Aim of the exercise:
Copy nothing from the entries below except the lines from the one containing "The image size is (680, 296)." through the one containing "Click the (45,472円)", and copy those exactly.

Given information:

━━━━━━━━━━━━━━━━━━━━━━━━━━━━━━

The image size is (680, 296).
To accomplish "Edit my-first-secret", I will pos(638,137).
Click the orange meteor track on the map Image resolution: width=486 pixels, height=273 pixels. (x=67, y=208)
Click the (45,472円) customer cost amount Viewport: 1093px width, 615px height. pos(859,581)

━━━━━━━━━━━━━━━━━━━━━━━━━━━━━━

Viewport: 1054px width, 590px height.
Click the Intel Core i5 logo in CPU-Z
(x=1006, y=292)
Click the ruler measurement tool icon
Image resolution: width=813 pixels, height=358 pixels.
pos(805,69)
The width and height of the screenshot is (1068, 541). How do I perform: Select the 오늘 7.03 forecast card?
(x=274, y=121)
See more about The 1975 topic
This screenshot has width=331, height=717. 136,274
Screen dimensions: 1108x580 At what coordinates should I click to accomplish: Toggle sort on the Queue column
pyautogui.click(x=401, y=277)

━━━━━━━━━━━━━━━━━━━━━━━━━━━━━━

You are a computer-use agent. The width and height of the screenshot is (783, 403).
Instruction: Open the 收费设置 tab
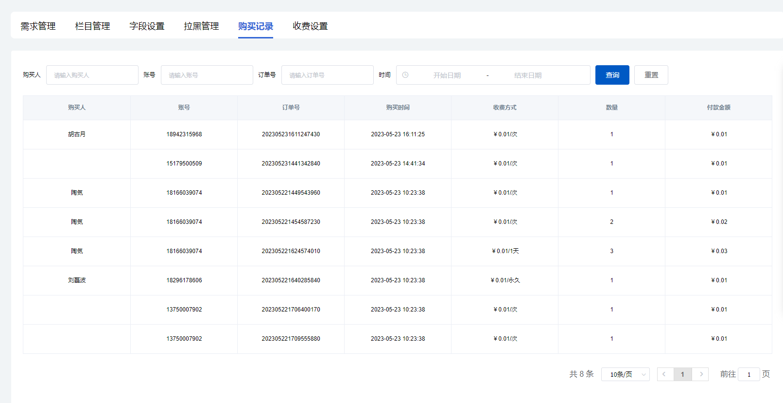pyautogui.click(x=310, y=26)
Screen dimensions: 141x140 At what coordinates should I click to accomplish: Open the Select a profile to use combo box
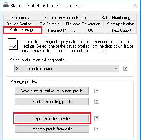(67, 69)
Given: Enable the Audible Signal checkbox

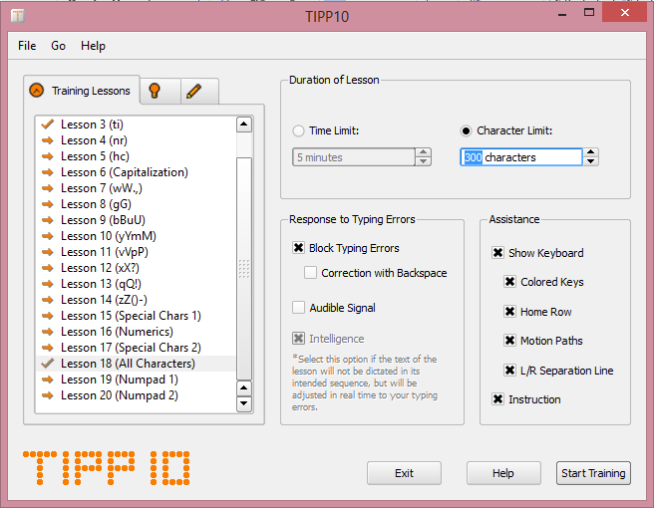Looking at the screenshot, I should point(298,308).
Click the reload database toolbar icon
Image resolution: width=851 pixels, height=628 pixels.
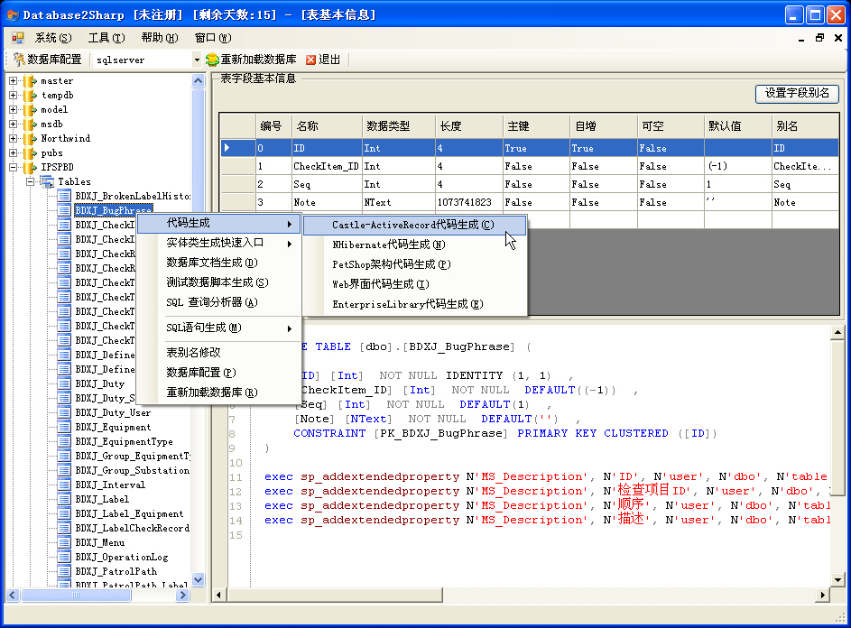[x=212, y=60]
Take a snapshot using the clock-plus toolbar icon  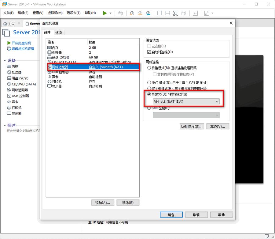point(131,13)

━━━━━━━━━━━━━━━━━━━━━━━━━━━━━━

Your response:
The image size is (680, 296).
To accomplish "Edit my-first-secret", I will pos(638,137).
Click the orange meteor track on the map Image resolution: width=486 pixels, height=273 pixels. (x=67, y=208)
Click the (45,472円) customer cost amount Viewport: 1093px width, 615px height. pos(859,581)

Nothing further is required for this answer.